Evaluating purchase habits can feel like a mundane process, but analyzing a few key data points can help you make smarter purchase decisions next year. There are a few strategies that can help guide your analysis:
1. Evaluate Conversions
Look at your products with the largest volume or highest conversion rates, and see if there are similar products with the same quality but lower pricing. This will increase margins for your bestsellers and make a bigger impact on your bottom line than scaling or expanding options would. There’s industry-specific software that can cater directly to your business needs. Consider investing in a conversion-tracking system or a balanced scorecard model to identify where you’re underperforming and find ways to trim costs.
2. Add Levels of Analysis
Big data is inherently disorganized, meaning it requires a high level of analysis to make sense of it. In fact, manufacturing companies can improve margins 2 to 4 percent by applying more analytics to existing data, according to Sanjay Agarwal, principal of Deloitte Consulting. Properly analyzing big data can help companies set more competitive pricing, predict commodity fluctuations, and resolve issues that arise from merger and acquisition integration.

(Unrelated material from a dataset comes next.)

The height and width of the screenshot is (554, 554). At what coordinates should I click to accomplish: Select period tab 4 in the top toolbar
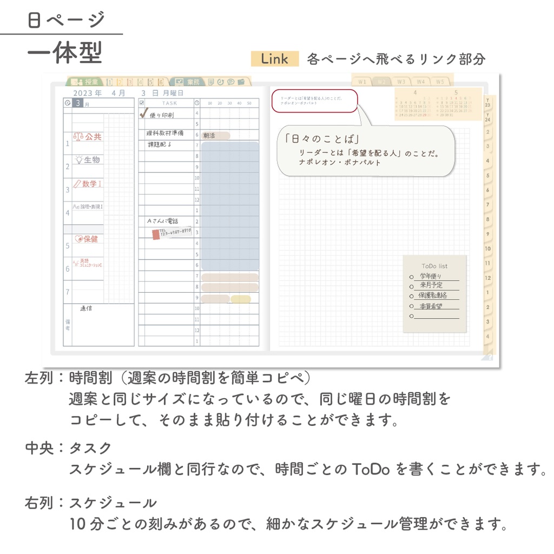point(140,81)
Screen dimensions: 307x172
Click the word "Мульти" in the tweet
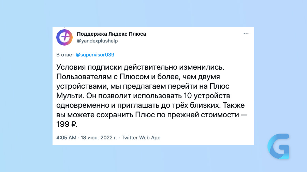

3. Tap Into Consumer Trends
Many business owners make the mistake of sticking to what’s worked in the past. But to be successful, your business needs to evolve with your customers. Evaluate industry research reports or purchase data from companies like Nielsen to keep an eye on customer trends and potential future needs you can fulfill. Then you can start allocating funds to appropriate improvements or expanded product offerings and move quickly when the demand manifests. If you can satisfy consumer needs more quickly than your competitors, you’ll secure a greater competitive advantage in the market.
Use Your Insights to Make Smarter Decisions Next Year
Actively assessing key data points and consumer trends can shed light on new opportunities for growth and quick fixes to reduce costs. Once you’ve taken the time to analyze your purchasing habits, keep these factors in mind to get a head start on planning for 2015:
The Cost of Price Inflation
For culinary consultants, food cost inflation is important to track, but this is obviously specific to that industry. Looking through your supply chain, identify areas where cost inflation may create a compounding problem for your business, and throw around some ideas for reducing that impact.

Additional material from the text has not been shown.